It did not arise on the question as to whether there was or was not any ethical principle involved but on quite another aspect, as to whether it was necessary for the council to make that inquiry.

Naturally, I must accept the Minister's word that that is the position, but I think I am entitled to say that it is by no means clearly shown from the report and to that extent, quite inadvertently, I am sure, the report is definitely misleading.

This Bill was introduced by the Minister after some considerable delay and, I feel quite sure, some very considerable thought on his part. However, it is so long since we discussed it last, I think I might be permitted, without being accused of repetition, to summarise the arguments which I made in relation to it, and which were generally made from this side of the House.

Deputies who spoke from these Benches made it quite clear to the Minister that we were not prepared to accept the Bill, or support it in its present form. We felt that the report of the Fluorine Consultative Council had recommended to the Minister that he should introduce enabling legislation, that he should introduce permissive legislation, rather than a mandatory Bill, and it was indicated to him that, if he were prepared to alter the Bill so as to make it a permissive one, enabling local authorities to introduce fluorine into piped water supplies or not as they choose, we would not oppose the Bill. But, instead of doing that, the Minister has introduced a Bill which will be mandatory when it becomes law and the regulations he makes will make it mandatory on every local authority in control of a piped water supply to introduce fluorine into that water supply.

To my mind, the relevant articles in the report of the consultative council are Articles 39 and 41. Article 41 states:

The Council is in doubt as to whether local authorities have the necessary statutory authority to add fluoride to public water supplies. It recommends the introduction of any legislation which may be necessary to enable local authorities to discharge this function.

Article 39 of the report states:

Before any public water supply is fluoridated the Council considers that steps should be taken to assess the incidents of dental caries in children resident in the area served by that water supply. The Council also considers that subsequent to fluoridation adequate steps should be taken to permit a proper evaluation of the results.

I want to say I believe the deliberate use of the word "before" at the commencement of Article 39 of the report, taken in conjunction with Article 41, clearly shows that the consultative council intended legislation of a permissive character to be introduced and that by the use of the particular phraseology in Article 39, or paragraph 39, they felt this was a matter which would require a certain amount of research by local authorities before any of them decided to take this step. That being so, I was rather astounded to see that in the second last paragraph of the White Paper issued with this Bill, the Minister says:

It is particularly with a view to implementing the recommendation in paragraph 39 (cited above) of the Consultative Council's Report that provision is being made by Section 6 of the Bill for surveys of dental caries.

Remember, in paragraph 39 of the report, the consultative council had suggested that these surveys should be carried out before any water supply was fluoridated by any council or local authority in the country. The Minister continues in the second last paragraph of the White Paper:

These surveys will be carried out by health authorities, as and when required by the Minister for Health, and should be of considerable value in enabling statistical material on the benefits of flouridation to be prepared.
■ ■ ■ ■ ■ ■ ■
What this exercise asks
- 1) From the fluoridation debate text, extract the passage that opens with the words containing "Remember, in paragraph" and closes with "to be prepared.".
- 2) Extend the fluoridation debate text by continuing the speech from its last sentence.

(Collected data)
■ ■ ■ ■ ■ ■ ■
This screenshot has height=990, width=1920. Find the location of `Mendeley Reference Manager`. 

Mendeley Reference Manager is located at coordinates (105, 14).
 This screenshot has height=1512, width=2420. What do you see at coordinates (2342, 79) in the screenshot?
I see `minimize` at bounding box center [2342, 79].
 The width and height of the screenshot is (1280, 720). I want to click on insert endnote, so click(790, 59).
■ ■ ■ ■ ■ ■ ■
Numbered answers
- 1)
Remember, in paragraph 39 of the report, the consultative council had suggested that these surveys should be carried out before any water supply was fluoridated by any council or local authority in the country. The Minister continues in the second last paragraph of the White Paper:

These surveys will be carried out by health authorities, as and when required by the Minister for Health, and should be of considerable value in enabling statistical material on the benefits of flouridation to be prepared.

- 2)
It is quite clear from the wording of the White Paper that the Minister intends surveys to be carried out under Section 6 of the Bill after the mandatory Bill has become law, after the local authorities have introduced fluorine into their water supplies, and that is very far from implementing the recommendation of the council as contained in paragraph 39 of their report. The council recommended that surveys should be carried out before anything was done, but the Minister makes it quite clear, in the White Paper, that he regards the surveys to be carried out as leading to the compilation of statistics which will show the beneficial results of the fluoridation of water.

On the last occasion on which this was discussed, the Minister made an able case for carrying out the recommendations of the consultative council, except that he proposed doing it in a mandatory manner as set out in the Bill. I believe he made the best case he could but I am not convinced that his, or the Government's, decision to make this mandatory is a wise one.

It is true, whether we like it or not, whether we believe in the idea of the fluoridation of water or not, that this is a subject which has aroused widespread controversy throughout the world—certainly in America and elsewhere. It is true also that it is a subject, a procedure, a treatment—whatever you like to call it—which is still in the experimental stage, and it is true the claim made on behalf of those who support the idea of fluoridation of water —I have no doubt it is a just claim— extends, as I understand it, only to the fact that it delays the onset of dental caries in children for a year or two, or for some period, and not to any argument as to its being a remedy or a cure for dental caries.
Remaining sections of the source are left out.